** Opening Records for the task block **

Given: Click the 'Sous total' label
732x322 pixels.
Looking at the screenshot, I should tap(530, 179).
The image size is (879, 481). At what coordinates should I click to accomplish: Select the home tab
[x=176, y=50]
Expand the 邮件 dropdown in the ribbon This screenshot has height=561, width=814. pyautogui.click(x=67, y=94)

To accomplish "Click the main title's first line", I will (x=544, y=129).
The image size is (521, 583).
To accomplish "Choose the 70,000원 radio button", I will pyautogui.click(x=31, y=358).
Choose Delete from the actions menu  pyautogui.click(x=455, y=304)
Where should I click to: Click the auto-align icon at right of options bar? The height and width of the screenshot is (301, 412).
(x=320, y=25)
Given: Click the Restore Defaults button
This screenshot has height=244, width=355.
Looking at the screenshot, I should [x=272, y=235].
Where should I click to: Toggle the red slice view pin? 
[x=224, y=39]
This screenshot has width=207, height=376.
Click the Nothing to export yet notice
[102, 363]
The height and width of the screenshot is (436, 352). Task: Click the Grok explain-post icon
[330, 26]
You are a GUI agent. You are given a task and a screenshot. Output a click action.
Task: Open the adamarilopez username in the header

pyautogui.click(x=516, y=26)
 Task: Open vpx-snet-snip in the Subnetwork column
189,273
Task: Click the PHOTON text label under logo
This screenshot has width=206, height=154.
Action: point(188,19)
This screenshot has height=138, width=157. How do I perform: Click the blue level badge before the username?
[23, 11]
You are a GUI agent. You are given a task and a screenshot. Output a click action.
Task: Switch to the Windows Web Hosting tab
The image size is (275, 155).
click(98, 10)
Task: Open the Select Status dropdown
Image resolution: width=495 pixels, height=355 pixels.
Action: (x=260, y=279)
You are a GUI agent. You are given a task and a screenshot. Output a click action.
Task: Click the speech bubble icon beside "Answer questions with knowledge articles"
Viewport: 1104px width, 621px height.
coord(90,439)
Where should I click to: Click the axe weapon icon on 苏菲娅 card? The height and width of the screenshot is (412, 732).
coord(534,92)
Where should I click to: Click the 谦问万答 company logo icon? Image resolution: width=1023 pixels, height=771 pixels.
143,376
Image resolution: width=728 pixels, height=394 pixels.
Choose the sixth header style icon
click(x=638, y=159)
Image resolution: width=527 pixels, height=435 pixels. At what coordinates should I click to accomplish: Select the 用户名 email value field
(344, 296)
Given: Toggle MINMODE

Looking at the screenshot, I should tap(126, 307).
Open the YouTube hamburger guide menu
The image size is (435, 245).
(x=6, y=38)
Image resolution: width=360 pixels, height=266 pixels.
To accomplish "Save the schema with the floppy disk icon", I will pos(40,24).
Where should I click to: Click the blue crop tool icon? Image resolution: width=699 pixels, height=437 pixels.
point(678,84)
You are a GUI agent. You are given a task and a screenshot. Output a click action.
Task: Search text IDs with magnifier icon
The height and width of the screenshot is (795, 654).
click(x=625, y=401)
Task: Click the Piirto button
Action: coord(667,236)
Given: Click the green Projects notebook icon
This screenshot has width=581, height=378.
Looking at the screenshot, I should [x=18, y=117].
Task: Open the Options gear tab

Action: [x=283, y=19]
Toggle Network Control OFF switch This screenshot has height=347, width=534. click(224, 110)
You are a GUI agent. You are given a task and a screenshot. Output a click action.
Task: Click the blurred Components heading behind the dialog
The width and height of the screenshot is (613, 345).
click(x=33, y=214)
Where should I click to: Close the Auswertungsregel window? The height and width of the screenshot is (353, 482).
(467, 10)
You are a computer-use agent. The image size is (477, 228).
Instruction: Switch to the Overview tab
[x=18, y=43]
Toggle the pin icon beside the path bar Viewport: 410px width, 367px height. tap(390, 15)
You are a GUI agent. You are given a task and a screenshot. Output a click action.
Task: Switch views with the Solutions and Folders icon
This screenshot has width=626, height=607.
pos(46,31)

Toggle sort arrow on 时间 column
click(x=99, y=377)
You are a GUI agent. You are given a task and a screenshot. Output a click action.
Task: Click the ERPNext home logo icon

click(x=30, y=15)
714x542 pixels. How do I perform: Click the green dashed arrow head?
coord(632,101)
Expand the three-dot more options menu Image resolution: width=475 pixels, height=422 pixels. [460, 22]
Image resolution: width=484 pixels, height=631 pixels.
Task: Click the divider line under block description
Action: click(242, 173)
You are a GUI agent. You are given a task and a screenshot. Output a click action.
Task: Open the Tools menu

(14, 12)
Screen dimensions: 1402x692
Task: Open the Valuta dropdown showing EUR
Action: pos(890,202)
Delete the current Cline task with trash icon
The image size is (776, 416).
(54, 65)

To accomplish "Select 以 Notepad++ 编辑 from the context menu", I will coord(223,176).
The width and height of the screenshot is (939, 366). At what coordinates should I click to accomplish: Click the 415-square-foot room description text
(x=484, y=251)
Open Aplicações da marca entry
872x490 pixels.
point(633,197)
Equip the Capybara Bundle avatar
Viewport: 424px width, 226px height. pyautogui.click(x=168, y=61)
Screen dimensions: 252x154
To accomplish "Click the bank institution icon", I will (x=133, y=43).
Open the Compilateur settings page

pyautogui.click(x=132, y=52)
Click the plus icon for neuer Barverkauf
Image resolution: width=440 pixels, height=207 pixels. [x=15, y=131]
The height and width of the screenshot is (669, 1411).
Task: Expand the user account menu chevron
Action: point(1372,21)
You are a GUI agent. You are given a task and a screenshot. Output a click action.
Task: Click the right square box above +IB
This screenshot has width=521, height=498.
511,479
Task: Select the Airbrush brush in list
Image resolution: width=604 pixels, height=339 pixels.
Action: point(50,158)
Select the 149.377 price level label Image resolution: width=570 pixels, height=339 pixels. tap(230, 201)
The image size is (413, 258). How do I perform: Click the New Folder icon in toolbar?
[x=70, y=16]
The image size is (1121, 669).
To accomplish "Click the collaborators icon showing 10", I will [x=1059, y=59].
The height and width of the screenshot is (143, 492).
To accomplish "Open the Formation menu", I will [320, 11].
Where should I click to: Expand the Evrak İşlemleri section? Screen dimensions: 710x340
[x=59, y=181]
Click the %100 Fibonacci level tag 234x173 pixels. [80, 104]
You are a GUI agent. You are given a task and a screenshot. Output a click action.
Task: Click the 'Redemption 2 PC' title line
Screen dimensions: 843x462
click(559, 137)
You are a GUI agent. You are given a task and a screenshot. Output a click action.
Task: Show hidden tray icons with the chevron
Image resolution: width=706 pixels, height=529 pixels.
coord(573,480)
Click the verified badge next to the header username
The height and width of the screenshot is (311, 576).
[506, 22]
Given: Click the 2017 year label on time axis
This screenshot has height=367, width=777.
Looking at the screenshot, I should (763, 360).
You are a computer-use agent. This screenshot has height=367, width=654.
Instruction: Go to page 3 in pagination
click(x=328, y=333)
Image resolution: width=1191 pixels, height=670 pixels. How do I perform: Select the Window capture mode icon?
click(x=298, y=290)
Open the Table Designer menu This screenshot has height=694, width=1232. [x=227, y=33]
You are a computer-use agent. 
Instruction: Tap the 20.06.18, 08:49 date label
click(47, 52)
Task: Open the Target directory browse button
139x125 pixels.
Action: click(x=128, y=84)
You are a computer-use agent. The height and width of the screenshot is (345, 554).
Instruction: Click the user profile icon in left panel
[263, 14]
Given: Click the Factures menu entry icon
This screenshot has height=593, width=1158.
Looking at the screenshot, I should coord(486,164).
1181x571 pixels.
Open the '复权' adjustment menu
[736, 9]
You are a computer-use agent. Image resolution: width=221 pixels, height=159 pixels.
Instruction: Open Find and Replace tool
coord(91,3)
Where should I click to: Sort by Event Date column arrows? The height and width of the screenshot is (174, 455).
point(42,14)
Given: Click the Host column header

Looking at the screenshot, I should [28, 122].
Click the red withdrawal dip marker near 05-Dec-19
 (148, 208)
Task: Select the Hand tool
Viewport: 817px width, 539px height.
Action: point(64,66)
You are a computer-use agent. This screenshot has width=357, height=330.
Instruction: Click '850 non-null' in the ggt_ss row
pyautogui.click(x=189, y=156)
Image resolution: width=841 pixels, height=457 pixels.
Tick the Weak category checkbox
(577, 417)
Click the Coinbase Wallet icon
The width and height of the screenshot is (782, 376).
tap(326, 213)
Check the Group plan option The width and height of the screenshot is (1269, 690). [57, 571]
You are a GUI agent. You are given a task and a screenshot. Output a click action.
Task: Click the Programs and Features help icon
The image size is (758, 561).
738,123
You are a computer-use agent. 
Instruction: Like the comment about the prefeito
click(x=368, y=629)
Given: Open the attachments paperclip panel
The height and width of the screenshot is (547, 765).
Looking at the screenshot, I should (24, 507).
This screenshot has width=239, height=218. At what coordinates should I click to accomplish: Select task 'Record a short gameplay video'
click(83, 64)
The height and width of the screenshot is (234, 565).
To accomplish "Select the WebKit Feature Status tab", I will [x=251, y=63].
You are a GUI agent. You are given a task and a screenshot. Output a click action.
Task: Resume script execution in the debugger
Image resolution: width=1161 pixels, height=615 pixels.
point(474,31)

** Closing Records for the task block **

**Prompt**
Taking the entries above, print exactly the lines starting at the line with "Given: Click the Restore Defaults button" and ending at the line with "Task: Click the speech", both included.

**Response to the task**
Given: Click the Restore Defaults button
This screenshot has height=244, width=355.
Looking at the screenshot, I should [x=272, y=235].
Where should I click to: Toggle the red slice view pin? 
[x=224, y=39]
This screenshot has width=207, height=376.
Click the Nothing to export yet notice
[102, 363]
The height and width of the screenshot is (436, 352). Task: Click the Grok explain-post icon
[330, 26]
You are a GUI agent. You are given a task and a screenshot. Output a click action.
Task: Open the adamarilopez username in the header

pyautogui.click(x=516, y=26)
 Task: Open vpx-snet-snip in the Subnetwork column
189,273
Task: Click the PHOTON text label under logo
This screenshot has width=206, height=154.
Action: point(188,19)
This screenshot has height=138, width=157. How do I perform: Click the blue level badge before the username?
[23, 11]
You are a GUI agent. You are given a task and a screenshot. Output a click action.
Task: Switch to the Windows Web Hosting tab
The image size is (275, 155).
click(98, 10)
Task: Open the Select Status dropdown
Image resolution: width=495 pixels, height=355 pixels.
Action: (x=260, y=279)
You are a GUI agent. You are given a task and a screenshot. Output a click action.
Task: Click the speech bubble icon beside "Answer questions with knowledge articles"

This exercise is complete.